▶ Work instruction:
What appears from the first line of the records below through the line containing "Belle Noir Beauty (170, 2470)" must be reproduced verbatim.

Dataset items

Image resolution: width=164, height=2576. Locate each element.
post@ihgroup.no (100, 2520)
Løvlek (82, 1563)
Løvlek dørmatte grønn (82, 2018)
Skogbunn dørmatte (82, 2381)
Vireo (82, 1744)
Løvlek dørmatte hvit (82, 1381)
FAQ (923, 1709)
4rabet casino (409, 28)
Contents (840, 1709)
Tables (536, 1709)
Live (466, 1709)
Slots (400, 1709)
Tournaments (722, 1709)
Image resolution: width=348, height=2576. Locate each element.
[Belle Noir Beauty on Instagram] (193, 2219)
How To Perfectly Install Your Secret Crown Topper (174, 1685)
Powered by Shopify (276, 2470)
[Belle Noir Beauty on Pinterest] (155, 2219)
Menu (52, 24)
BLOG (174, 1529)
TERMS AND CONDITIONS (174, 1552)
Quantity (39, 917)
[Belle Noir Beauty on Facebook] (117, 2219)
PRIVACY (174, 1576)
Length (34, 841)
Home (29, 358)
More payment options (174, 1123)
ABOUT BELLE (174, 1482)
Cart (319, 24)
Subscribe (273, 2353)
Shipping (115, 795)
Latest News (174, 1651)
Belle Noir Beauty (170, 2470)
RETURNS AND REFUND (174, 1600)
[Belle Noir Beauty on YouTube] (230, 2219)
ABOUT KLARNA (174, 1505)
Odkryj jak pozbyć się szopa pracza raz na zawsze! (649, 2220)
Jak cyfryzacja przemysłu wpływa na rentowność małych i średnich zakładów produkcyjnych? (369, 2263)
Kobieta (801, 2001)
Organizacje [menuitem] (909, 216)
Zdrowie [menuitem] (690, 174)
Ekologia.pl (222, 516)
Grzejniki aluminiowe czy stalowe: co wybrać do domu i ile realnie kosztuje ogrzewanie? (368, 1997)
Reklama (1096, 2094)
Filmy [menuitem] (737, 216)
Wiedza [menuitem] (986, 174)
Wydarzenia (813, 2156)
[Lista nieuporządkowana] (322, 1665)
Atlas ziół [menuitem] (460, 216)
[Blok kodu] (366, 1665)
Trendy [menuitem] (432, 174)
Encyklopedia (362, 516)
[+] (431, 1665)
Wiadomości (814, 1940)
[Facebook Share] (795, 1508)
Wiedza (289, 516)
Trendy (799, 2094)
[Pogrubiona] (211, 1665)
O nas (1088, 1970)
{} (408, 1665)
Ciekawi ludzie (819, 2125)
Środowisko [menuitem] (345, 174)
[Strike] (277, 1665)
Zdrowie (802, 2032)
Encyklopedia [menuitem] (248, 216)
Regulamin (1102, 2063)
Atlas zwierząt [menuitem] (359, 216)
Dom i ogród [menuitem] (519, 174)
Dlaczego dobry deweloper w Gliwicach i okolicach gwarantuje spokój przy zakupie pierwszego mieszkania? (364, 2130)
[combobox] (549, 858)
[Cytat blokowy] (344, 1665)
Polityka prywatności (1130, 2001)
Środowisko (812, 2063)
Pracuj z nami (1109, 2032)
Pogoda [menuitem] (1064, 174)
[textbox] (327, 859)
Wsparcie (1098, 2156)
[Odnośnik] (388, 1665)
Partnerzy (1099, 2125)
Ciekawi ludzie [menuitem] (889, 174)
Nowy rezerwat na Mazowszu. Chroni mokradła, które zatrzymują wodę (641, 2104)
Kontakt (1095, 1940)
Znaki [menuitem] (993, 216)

▶ Answer to the problem:
Image resolution: width=164, height=2576. Locate each element.
post@ihgroup.no (100, 2520)
Løvlek (82, 1563)
Løvlek dørmatte grønn (82, 2018)
Skogbunn dørmatte (82, 2381)
Vireo (82, 1744)
Løvlek dørmatte hvit (82, 1381)
FAQ (923, 1709)
4rabet casino (409, 28)
Contents (840, 1709)
Tables (536, 1709)
Live (466, 1709)
Slots (400, 1709)
Tournaments (722, 1709)
Image resolution: width=348, height=2576. Locate each element.
[Belle Noir Beauty on Instagram] (193, 2219)
How To Perfectly Install Your Secret Crown Topper (174, 1685)
Powered by Shopify (276, 2470)
[Belle Noir Beauty on Pinterest] (155, 2219)
Menu (52, 24)
BLOG (174, 1529)
TERMS AND CONDITIONS (174, 1552)
Quantity (39, 917)
[Belle Noir Beauty on Facebook] (117, 2219)
PRIVACY (174, 1576)
Length (34, 841)
Home (29, 358)
More payment options (174, 1123)
ABOUT BELLE (174, 1482)
Cart (319, 24)
Subscribe (273, 2353)
Shipping (115, 795)
Latest News (174, 1651)
Belle Noir Beauty (170, 2470)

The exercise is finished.